On May 27, 2011, the Plaintiff, a 73 year Iranian woman visiting Boston was standing on a sidewalk in between the Boston Common and the Public Garden. According to witnesses, the woman entered the crosswalk “against the light” and proceeded to try and cross this very busy intersection. A vehicle in the far travel lane veered to his right to go around the Plaintiff and continue on Charles Street. The Defendant, following directly behind the aforesaid vehicle, stated that she could not see the Plaintiff until it was too late and struck her with the front of her car. Witnesses estimated her speed between 10-15 miles per hour at impact. Based on witness statements, as well as a statement given by the defendant, the investigating officers decided that no ticket would issue.
The case was basically defended by relying on the fact that witnesses stated the Plaintiff had entered the intersection against the pedestrian signal. Plaintiff’s counsel was successful in finding a witness who, although listed on the police report as being from Boston, was actually an individual from Puerto Rico vacationing in Boston. This particular witness stated that he believed the Plaintiff entered the roadway while the sign still was in her favor, but that after traversing half the roadway, the sign changed to don’t walk. The witness further stated that one car stopped to let her continue within the crosswalk, and that the Plaintiff was within a few feet of reaching the far sidewalk when she was struck by the Defendant’s car.
Plaintiff suffered nondisplaced fractures of her sacrum and left patella as well as a comminuted fracture of her pubic rami. Doctors agreed that each of the fractures would be treated non-operatively. The Plaintiff remained in the hospital for five days before being released.

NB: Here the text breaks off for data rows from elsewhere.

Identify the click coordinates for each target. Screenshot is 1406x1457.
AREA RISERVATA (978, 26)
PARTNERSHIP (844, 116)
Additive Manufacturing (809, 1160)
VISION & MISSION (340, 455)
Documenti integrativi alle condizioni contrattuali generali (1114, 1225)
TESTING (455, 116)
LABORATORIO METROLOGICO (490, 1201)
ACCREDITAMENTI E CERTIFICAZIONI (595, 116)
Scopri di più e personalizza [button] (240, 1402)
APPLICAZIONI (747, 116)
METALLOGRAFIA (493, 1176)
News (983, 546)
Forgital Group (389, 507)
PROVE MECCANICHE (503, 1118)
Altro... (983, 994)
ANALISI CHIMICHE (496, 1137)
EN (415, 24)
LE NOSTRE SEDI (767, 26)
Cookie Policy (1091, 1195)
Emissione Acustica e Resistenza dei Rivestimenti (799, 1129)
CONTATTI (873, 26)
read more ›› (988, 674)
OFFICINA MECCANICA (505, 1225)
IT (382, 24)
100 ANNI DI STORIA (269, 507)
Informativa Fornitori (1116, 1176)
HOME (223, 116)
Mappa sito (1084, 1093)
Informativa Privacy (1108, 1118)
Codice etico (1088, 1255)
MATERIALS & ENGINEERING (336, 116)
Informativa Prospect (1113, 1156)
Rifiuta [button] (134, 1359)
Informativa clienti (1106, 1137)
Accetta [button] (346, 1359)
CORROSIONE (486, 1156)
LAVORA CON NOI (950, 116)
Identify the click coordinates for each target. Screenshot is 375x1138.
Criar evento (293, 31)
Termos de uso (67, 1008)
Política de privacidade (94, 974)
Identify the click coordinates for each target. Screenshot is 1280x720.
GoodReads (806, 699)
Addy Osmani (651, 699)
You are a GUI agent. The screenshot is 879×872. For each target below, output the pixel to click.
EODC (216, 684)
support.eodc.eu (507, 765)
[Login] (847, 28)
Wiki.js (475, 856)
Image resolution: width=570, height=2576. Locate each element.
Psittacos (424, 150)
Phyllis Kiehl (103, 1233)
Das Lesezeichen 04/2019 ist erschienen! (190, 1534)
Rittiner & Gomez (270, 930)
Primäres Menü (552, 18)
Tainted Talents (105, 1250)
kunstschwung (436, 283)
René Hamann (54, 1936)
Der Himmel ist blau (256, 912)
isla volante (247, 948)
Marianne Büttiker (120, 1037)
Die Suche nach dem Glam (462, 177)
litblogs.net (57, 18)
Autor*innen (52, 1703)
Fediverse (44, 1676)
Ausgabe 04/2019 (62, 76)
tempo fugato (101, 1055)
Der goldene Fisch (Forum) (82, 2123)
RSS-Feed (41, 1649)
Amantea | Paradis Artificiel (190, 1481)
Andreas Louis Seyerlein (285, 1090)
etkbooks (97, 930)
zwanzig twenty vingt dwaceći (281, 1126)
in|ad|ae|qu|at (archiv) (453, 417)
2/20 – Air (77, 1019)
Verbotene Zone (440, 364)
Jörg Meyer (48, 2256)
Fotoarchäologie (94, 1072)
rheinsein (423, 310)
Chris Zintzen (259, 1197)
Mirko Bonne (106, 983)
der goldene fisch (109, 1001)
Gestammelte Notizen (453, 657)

Thereafter, she enjoyed an excellent healing result except for her knee. The Plaintiff developed tricompartmental osteoarthritis. The Defendant’s expert opined that the osteoarthritis was in no way caused by any injuries sustained in the accident. Her treating physician stated that he could not say within a reasonable degree of medical certainty, that the arthritis was in any way causally related to the accident.
The case was settled for $170,000.00.